■ **What you are asked to do**: Your job is to return every line in the data holding the string "agent".
[Exercise input Boundary: Start]
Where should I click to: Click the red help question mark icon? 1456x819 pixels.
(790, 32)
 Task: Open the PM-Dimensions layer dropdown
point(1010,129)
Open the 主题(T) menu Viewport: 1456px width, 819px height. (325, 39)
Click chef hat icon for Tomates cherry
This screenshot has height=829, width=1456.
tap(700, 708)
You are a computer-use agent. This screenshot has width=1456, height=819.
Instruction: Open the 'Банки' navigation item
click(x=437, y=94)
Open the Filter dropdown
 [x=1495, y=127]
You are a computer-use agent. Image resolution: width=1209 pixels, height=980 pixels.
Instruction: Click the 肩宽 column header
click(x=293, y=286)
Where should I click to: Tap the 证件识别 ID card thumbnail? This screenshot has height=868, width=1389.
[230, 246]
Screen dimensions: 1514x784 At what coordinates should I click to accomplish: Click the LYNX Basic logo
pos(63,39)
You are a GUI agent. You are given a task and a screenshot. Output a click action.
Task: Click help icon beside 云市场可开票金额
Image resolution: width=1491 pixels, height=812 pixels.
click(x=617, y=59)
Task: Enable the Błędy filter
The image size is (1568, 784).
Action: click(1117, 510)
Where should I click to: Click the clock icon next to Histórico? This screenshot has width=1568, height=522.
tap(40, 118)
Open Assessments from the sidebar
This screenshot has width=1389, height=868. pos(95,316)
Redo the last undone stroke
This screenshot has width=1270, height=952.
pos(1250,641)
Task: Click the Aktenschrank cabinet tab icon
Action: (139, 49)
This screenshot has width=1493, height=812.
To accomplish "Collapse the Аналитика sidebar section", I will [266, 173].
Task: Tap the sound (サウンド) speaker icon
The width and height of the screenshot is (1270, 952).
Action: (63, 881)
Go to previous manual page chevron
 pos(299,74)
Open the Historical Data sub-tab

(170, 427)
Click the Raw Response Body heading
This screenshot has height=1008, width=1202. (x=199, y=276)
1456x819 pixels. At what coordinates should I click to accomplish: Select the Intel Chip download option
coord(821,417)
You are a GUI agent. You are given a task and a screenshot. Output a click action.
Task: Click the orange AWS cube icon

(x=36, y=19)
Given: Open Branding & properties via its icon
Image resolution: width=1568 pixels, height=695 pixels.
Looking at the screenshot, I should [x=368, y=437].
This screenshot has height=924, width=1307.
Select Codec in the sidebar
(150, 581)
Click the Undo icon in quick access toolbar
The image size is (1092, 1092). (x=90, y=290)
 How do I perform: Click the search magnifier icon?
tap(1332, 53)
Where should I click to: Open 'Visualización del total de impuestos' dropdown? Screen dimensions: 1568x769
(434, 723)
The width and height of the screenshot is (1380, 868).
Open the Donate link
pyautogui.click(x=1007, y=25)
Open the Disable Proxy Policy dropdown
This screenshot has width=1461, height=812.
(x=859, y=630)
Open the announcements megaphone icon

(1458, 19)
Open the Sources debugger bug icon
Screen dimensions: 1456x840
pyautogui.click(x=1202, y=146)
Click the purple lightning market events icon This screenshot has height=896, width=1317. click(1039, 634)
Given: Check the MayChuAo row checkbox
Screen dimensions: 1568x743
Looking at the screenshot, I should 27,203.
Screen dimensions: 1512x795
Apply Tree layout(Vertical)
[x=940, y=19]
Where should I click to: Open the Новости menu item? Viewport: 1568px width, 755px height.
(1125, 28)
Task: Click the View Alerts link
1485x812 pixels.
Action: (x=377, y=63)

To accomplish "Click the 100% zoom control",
[Exercise input Boundary: End]
■ **Result below**:
You are a computer-use agent. This screenshot has width=1456, height=819.
You are a computer-use agent. Image resolution: width=1209 pixels, height=980 pixels.
You are a GUI agent. You are given a task and a screenshot. Output a click action.
You are a GUI agent. You are given a task and a screenshot. Output a click action.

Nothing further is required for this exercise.